Transitions Don't Play in Mac Preview or On PC w/Windows 10

  • February 15, 2020
  • 1 reply
  • 8135 views

I have a newer MacBook Pro with the latest OS X, Catalina.  I just downloaded a trial copy of Adobe Acrobat Pro DC.  Everything installed and came right up.  I am interested in transitions so I set up a simple file with 2 PDF pages.  I found all the menu items to set up a simple transition between the two pages and it played fine in Acrobat, View > Play Full Screen.  Then I "Save As" and when I open the saved file in Mac Preview > View > Enter Full Screen, the transition does not play when advancing with the space bar or the arrow key(s).  Is there something I need to do in the save sequence or, does preview not play transitions?

 

I emailed it to my brand new PC w/ Windows 10 and double clicked on the file.  It opened....I think Windows Explorer....but still no transitions.  I would buy Acrobat if this one feature worked reliably.

This topic has been closed for replies.

1 reply

Legend
February 15, 2020

The feature only works when viewed full screen in Acrobat. Maybe some other apps support it too, we don't know. Most apps don't bother. For Preview, complain to Apple. For Internet Explorer complain to Microsoft. 

bgbevan
bgbevanAuthor
Participant
February 15, 2020
I kind of goes against the whole Portable Document Format. Now you have a “PDF” document that can only be played on a Mac/PC with Acrobat installed. For the casual user, which is where PDF really shines, this won’t work. These users won’t spend the money and don’t have the technical skills to run Acrobat at Full Screen. At the very least, the free Acrobat Reader should play these transition files.

Can’t complain to Apple or Microsoft, if Adobe doesn’t even support it.

Bill Bevan
Brian_Raila
Inspiring
February 16, 2020

"I kind of goes against the whole Portable Document Format. "  Yes, of course it does. But Adobe can't make Apple, Microsoft and Google change their apps. 

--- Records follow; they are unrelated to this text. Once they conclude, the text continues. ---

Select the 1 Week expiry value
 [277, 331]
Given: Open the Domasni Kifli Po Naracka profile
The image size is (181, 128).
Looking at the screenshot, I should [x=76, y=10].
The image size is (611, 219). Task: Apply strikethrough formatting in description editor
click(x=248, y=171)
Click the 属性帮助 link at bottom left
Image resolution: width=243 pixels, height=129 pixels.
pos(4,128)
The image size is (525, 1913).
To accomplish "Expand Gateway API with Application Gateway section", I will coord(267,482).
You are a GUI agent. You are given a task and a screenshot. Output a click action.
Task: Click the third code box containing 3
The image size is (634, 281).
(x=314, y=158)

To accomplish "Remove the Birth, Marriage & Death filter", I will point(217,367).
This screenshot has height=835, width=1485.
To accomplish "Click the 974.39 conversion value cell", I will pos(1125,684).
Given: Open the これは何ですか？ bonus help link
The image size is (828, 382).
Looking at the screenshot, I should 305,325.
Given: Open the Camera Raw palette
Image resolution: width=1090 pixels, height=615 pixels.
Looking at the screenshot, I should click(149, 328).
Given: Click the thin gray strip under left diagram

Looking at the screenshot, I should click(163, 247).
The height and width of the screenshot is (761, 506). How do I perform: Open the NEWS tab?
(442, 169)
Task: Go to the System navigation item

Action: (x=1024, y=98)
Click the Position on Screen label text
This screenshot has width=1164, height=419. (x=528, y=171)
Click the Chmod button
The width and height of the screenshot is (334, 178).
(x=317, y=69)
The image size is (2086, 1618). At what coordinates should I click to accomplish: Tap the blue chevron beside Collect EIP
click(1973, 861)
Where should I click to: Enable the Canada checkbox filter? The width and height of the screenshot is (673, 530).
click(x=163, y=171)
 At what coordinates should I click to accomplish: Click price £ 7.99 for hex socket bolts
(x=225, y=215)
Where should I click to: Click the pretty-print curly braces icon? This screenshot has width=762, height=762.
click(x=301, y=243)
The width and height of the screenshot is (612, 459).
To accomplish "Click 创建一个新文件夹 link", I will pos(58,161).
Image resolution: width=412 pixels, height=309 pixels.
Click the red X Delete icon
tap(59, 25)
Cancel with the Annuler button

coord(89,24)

" At the very least, the free Acrobat Reader should play these transition files." It does. Are you under the impression that Preview uses Acrobat Reader? It doesn't. Internet Explorer might, but other browsers don't; however, internet explorer only supports add-ons in windowed mode.



"I[t] kind of goes against the whole Portable Document Format. "  Correct –– you are starting to understand:

 

Apple, and Microsoft, do not not have even one single application that operates a standardized, royalty-free, portable document of any sort whatsoever [look up the global ISO 32000, aka PDF].  Their 'word processor' programs are merely self-declared, proprietary, commercial file formats, uncompliant with any standards organization.

 

Preview.app is a rudimentary Image Manipulation Program; it is in no way a document reader.  How do you navigate to page 27 of 134?  How can you tell how many pages are even in the document.  How do you view detail at the sometimes-required 6400% magnification?  How should the chemist measure in units of angstroms, and microns, or the astronomer in parsecs, as we readily do in PDFs?  The angular measures of artists and architects are wholly unsupported by this uncalibrated Preview.app.  How do you open a document's attachments?  How do you manage bookmarks?  Or even return to your Previous View, for that matter?  How do you view two facing pages, in a scrolling mode?  How is one to comment/annotate/markup in ways necessary for productive collaboration, never mind matters of collecting and verifying a users's signature, configuring document security designations, etc.

 

Stick around, and you'll  marvel, and take delight, that full-functioned PDFs [e.g. w/. transitions] operate, free of charge to the user, on essentially any software operating operating sytem, with essentially any hardware traits [e.g. visual-display specification], manufactured from essentially the year 1990, to the present day, import data from essentially any file format, export finished files to essentially any format, in essentially any language, essentially anywhere in the world.  No network required.  Now –– that's what I call portable.